Data entries:
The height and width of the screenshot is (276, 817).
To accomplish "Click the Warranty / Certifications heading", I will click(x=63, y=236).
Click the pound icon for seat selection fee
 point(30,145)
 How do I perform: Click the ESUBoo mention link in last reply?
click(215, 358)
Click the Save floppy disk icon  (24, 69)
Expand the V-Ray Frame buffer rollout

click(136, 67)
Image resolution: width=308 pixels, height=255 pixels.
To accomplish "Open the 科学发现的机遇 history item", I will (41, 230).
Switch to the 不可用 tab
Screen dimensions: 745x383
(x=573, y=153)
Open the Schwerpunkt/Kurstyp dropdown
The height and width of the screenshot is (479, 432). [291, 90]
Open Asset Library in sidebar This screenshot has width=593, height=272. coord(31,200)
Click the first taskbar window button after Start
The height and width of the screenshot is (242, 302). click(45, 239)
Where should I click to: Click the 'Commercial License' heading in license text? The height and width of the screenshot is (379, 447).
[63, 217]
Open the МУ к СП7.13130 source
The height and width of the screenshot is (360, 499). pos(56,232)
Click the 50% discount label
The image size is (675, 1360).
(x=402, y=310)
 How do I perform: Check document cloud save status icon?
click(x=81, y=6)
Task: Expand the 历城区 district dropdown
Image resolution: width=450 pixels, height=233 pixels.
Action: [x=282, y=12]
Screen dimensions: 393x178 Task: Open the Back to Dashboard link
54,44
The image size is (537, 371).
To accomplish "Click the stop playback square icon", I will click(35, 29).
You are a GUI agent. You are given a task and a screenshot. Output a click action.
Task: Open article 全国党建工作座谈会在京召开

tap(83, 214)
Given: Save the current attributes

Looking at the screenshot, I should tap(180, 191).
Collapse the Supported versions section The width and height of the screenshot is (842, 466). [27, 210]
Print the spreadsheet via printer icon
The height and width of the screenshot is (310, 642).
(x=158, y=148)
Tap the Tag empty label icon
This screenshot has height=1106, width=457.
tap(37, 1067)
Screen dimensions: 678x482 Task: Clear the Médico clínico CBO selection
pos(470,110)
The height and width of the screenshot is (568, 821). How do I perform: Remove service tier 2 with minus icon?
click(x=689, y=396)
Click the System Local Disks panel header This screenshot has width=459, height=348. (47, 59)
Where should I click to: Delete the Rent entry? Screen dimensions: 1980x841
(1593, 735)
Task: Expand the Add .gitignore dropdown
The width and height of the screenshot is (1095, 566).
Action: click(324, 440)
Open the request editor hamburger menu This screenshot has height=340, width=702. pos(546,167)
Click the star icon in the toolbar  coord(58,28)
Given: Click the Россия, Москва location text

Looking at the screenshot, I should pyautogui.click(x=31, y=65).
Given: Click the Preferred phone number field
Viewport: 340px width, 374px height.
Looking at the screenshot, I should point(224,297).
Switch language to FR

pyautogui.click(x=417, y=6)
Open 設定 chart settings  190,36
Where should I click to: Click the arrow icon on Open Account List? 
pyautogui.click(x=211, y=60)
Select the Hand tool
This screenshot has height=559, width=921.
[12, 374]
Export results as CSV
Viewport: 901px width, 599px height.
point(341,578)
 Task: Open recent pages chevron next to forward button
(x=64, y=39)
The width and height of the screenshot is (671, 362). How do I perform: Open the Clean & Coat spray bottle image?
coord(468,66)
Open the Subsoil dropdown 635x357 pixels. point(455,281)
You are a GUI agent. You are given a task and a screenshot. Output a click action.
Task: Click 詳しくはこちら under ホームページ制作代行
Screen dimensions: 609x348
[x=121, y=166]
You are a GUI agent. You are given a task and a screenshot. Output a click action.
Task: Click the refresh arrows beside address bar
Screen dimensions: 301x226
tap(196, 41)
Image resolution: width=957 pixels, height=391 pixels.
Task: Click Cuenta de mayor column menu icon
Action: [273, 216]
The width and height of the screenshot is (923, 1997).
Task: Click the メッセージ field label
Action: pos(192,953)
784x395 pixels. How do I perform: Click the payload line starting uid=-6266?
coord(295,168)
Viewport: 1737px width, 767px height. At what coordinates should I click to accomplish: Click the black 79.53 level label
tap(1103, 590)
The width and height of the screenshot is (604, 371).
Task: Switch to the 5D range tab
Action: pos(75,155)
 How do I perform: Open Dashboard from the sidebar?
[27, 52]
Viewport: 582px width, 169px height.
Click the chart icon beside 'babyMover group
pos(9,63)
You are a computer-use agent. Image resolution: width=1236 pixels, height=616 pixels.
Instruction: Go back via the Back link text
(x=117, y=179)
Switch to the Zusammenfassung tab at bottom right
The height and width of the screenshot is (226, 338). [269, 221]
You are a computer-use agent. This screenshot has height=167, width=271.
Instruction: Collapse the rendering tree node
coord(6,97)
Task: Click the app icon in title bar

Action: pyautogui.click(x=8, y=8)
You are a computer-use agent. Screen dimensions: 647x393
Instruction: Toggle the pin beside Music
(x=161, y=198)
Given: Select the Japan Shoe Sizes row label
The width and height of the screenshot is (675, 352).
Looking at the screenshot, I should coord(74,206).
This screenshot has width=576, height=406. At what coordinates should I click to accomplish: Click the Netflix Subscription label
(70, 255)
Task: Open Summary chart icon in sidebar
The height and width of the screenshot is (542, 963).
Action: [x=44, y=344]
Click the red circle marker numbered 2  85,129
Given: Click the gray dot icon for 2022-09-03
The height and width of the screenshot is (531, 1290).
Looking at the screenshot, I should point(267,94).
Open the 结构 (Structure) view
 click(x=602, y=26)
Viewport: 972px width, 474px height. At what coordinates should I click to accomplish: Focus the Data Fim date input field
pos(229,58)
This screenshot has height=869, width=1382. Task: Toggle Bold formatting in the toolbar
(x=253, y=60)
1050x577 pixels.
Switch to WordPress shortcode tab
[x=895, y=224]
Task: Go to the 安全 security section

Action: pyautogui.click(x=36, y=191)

● ASSIGNMENT: Every line above that holds the string "computer" should be copied out.

● EXERCISE OUTPUT:
You are a computer-use agent. Image resolution: width=1236 pixels, height=616 pixels.
You are a computer-use agent. This screenshot has height=167, width=271.
You are a computer-use agent. Screen dimensions: 647x393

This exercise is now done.